The number of lone pairs of electrons on \[Xe\] in $Xe{{F}_{2}},Xe{{F}_{4}}$ and $Xe{{F}_{6}}$ respectively are:
(A) 3,2,0
(B) 2,3,1
(C) 4,3,2
(D) 3,2,1

Answer 1

Hint: The valence shell of xenon has 8 electrons. Draw the structure of the above-mentioned compounds and find the number of lone pairs left in the central atom. A lone pair consists of 2 electrons.

Complete step by step answer:
-Xenon lies in the 18th group of the modern periodic table also known as the noble or inert gases.
-When the noble gases were first identified there were no compounds observed. However, Linus Pauling in 1933, predicted that heavier noble gases will be able to form compounds with oxygen and fluorine.
-In 1962, Neil Bartlett, noticed that the energy required for the formation of ${{O}_{2}}[Pt{{F}_{6}}]$ was almost equal to the formation of $Xe[Pt{{F}_{6}}]$. This is how the first noble gas compound was formed.
Based on these studies various compounds were synthesized of Xenon and Krypton.
We will now calculate the number of lone pairs present in $Xe{{F}_{2}},Xe{{F}_{4}}$ and $Xe{{F}_{6}}$.
Total number of electrons present in the valence shell of xenon is 8.

For the compound $Xe{{F}_{2}}$, 2 electrons are used to bond with the incoming F ions. So, the number of electrons remaining are 6 i.e. 3 lone pairs.

For the compound $Xe{{F}_{4}}$, 4 electrons are used to bond with the incoming F ions. So, the number of electrons remaining are 4 i.e. 2 lone pairs.

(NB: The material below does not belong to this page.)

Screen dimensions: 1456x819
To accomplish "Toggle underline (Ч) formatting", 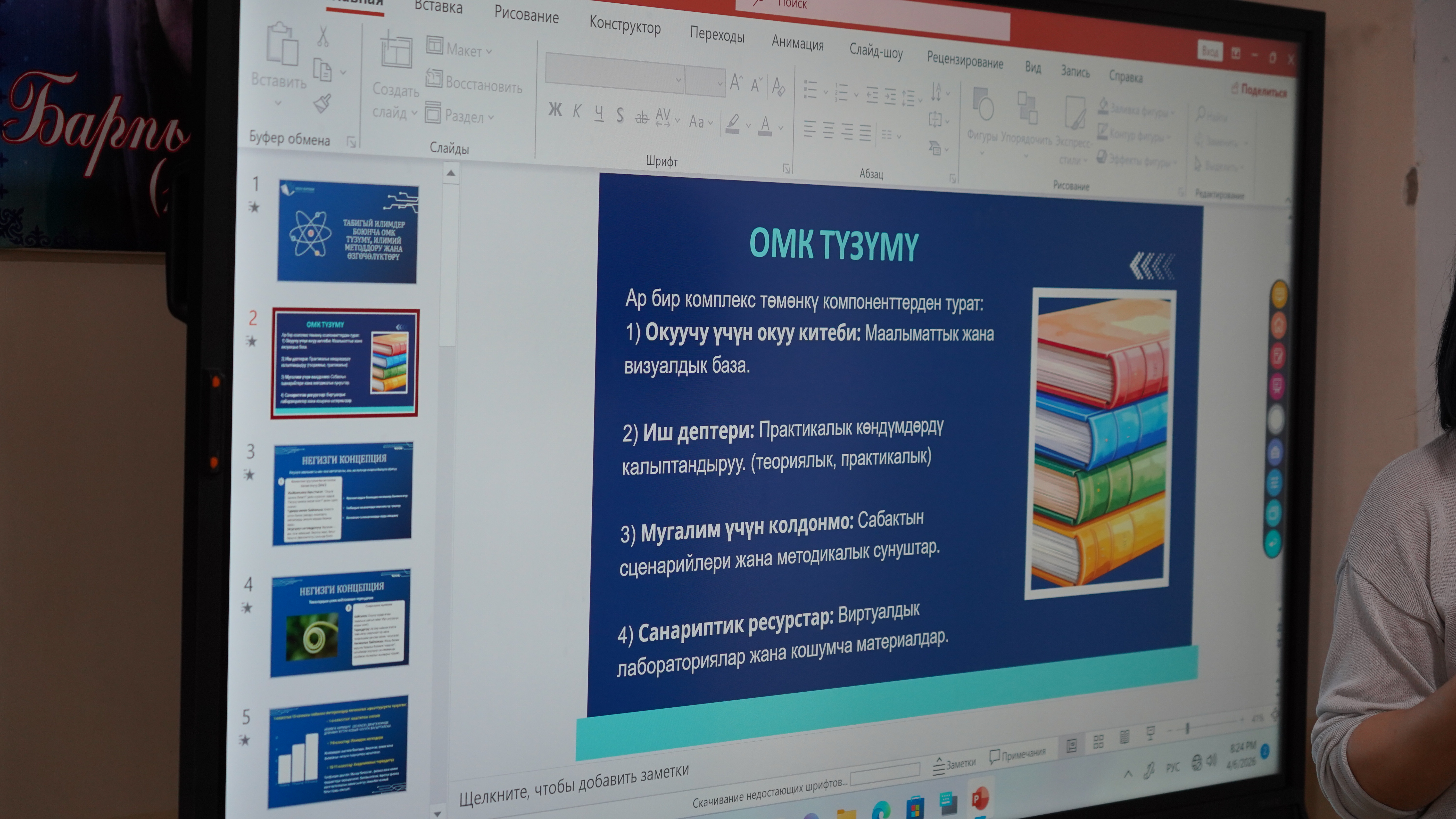I will (599, 114).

For the compound $Xe{{F}_{6}}$, 6 electrons are used to bond with the incoming F ions. So, the number of electrons remaining are 2 i.e. 1 lone pair.
So, the correct answer is “Option D”.

Note: The fluorides of Xenon undergo partial and complete hydrolysis to give oxides of xenon. Complete hydrolysis of $Xe{{F}_{6}}$ gives xenon trioxide i.e. $Xe{{O}_{3}}$. Partial hydrolysis of xenon fluoride gives $XeO{{F}_{4}}$ and $Xe{{O}_{2}}{{F}_{2}}$ as products.